Patrice Motsepe reconnaît des dérives arbitrales et promet des réformes
Dans une déclaration forte, le président de la Confédération africaine de football, Patrice Motsepe, a admis l’existence de dysfonctionnements liés à l’arbitrage lors de certaines rencontres continentales, évoquant un gros enjeu pour la crédibilité du football africain. Ces propos interviennent dans un climat tendu, quelques jours après les polémiques entourant la Coupe d’Afrique des nations 2025. Plusieurs décisions ont suscité de nombreuses réactions dans les milieux sportifs et médiatiques, alimentant les critiques autour de la gouvernance et de l’équité des compétitions.
Une volonté affichée de réformer l’arbitrage
Face à ces critiques, Motsepe a insisté sur la nécessité de renforcer le professionnalisme du corps arbitral, notamment à travers une collaboration accrue avec la Fédération internationale de football association.
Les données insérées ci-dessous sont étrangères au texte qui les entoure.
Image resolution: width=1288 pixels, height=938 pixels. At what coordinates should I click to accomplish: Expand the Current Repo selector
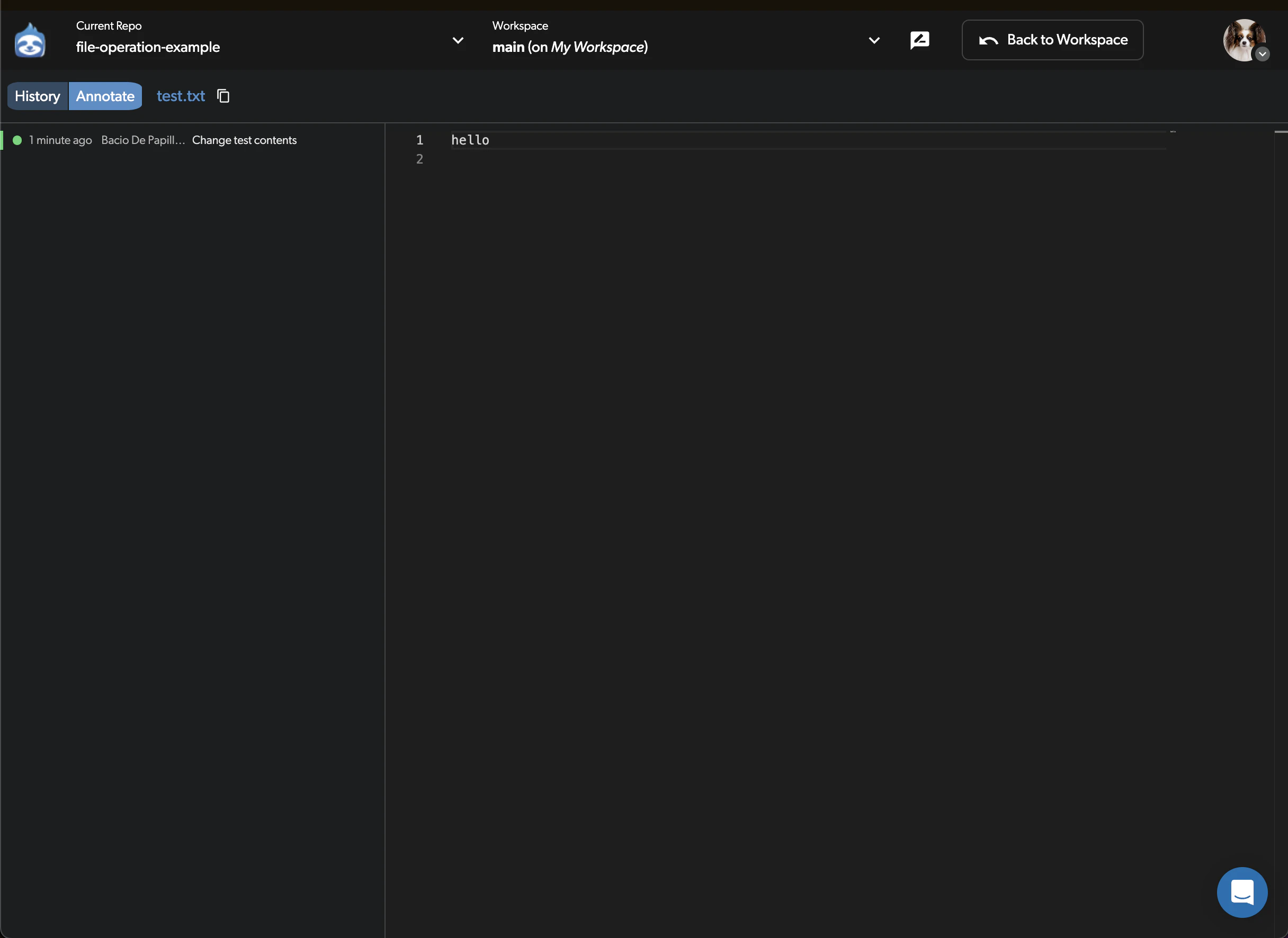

L’objectif affiché est de garantir davantage de transparence et de rigueur dans la gestion des rencontres. Le président de la CAF a également laissé entendre que certaines affaires pourraient connaître des prolongements juridiques, notamment devant le Tribunal arbitral du sport. Une issue qui pourrait encore faire évoluer les décisions liées aux récentes compétitions. Si ces déclarations marquent une reconnaissance inhabituelle des problèmes internes, elles soulignent surtout l’ampleur du chantier qui attend l’instance dirigeante du football africain. Entre exigences de transparence et pression des acteurs du jeu, la CAF se retrouve désormais face à la nécessité de restaurer la confiance.